Doch nicht jeder im Ort ist den Besuchern wohlgesonnen: Sowohl der Priester Sardis, als auch der arrogante Lebemann Jean-François de Morangias (Vincent Cassel) tun alles, um die Ermittlungen zu behindern. Während Fronsac dessen Schwester Marianne näherkommt, gerät der König angesichts anhaltender Morde zunehmend stärker unter Druck und entsendet seinen Vertrauten Beauterne. Um der Sache ein für allemal ein Ende zu machen, soll ein präparierter Wolf nach Paris geschickt werden, Fronsac und Mani wird die Rückkehr ins Gévaudan untersagt. Wohlwissend, dass ohne ihr Eingreifen bald weitere Morde geschehen werden, widersetzen sich beide ihrem Befehl und müssen bald erkennen, dass die geheimnisvolle Bestie nicht aus freiem Willen handelt, sondern von einem Menschen kontrolliert wird. Beim Versuch, das Monster und ihren Herren aufzuspüren, stoßen beide ins Herz einer Verschwörung vor, welche ganz Frankreich aus den Angeln heben könnte…
Die Rezension
Pakt der Wölfe basiert auf wahren Begebenheiten. Tatsächlich soll zwischen 1764 und 1767 in Südfrankreich eine Bestie umgegangen sein, die circa hundert Menschen das Leben gekostet hat. Worum es sich bei dieser Kreatur gehandelt haben soll, konnte bis heute nicht eindeutig geklärt werden. War dort wirklich nur ein großer, übellauniger Wolf unterwegs? Irgendein anderes Tier? Oder doch der Zorn Gottes, wie die Kirche es damals propagierte? Andererseits: Manchmal ist es doch ganz gut, nicht alle Fakten zu kennen. Das macht Legenden doch viel spannender. Um den Film möglichst authentisch zu gestalten, standen Regisseur Gens – seit jeher fasziniert von Mantel-und-Degen-Filmen sowie dem Barockzeitalter -satte dreißig Millionen Euro zur Verfügung – ein für französische Produktionen damals ungekannter Betrag. Alleine für die vom renommierten Jim Hansons Creature Shop verantwortete Mechatronik ging einiges drauf, gelohnt hat es sich aber allemal, denn auch heute noch sieht die Kreatur furchteinflößend gut aus. Lediglich in den wenigen computergenerierten Sequenzen scheint das Alter des Films durch.
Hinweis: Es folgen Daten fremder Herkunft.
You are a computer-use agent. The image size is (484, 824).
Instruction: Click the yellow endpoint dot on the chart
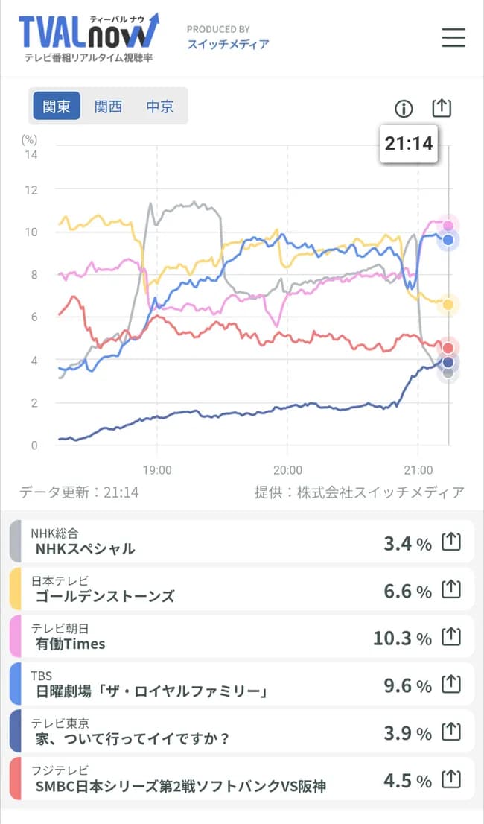(447, 304)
Gedreht wurde unter anderem in der Dordogne, viele Außenaufnahmen entstanden in Hautes-Pyrénées, während man sich für die zahllosen gezeigten Prunkschlösser unter anderem Zugang zum Schloss Fontainebleu und dem Château de Vaux-le-Vicomte verschaffen konnte. Entstanden ist ein hochatmosphärischer Thriller mit Horrorelementen, dessen überaus spielfreudiges Ensemble immer wieder zur Hochform aufläuft – allen voran Vincent Cassel, Samuel Le Bihan und Mark Dacascos in der Rolle des wortkargen, aber charismatischen Mani. Letzterer darf hier sogar seine Kampfkünste demonstrieren, was dem Film einem für sein Genre eher unerwarteten Einschlag verpasst, der in der Praxis jedoch hervorragend funktioniert. Neben einer detailverliebten Ausstattung punktet der Film zusätzlich durch die exzellente Kameraarbeit von Dan Laustsen, der sich erst vor kurzem mit der Arbeit an John Wick: Kapitel 4 erneut jede Menge Lob von den Kritikern abholen durfte und in meinen Augen längst überfällig für einen Oscar© fällig ist.
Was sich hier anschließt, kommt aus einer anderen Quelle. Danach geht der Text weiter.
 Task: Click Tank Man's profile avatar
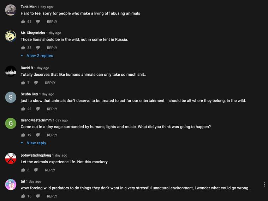pos(11,10)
Alleine in Frankreich war Pakt der Wölfe ein großer Erfolg, aber auch im restlichen Europa konnte der Film hohe Einnahmen generieren und trug viel dazu bei, dass das Cinéma française Anfang des Millenniums im Rest der Welt zunehmende Anerkennung fand. Ein waschechter Ritterschlag kam aus den Vereinigten Staaten, wo Filme aus dem nicht-englischsprachigen Ausland in der Regel einen extrem schweren Stand haben und lieber neu gedreht, als untertitelt oder gar nachsynchronisiert veröffentlicht werden. Dort konnte der Film weitere elf Millionen Dollar einnehmen und rangiert bis heute auf Platz 7 der fremdsprachigen Filme. Pakt der Wölfe ist kein Horrorfilm im klassischen Sinne, jedoch ein überaus spannender, düsterer Thriller vor fantastischen Kulissen, den man immer wieder gerne anschaut und sich auch nach über zwanzig Jahren so gut gehalten hat, dass alleine der Gedanke an ein Remake überflüssig erscheint.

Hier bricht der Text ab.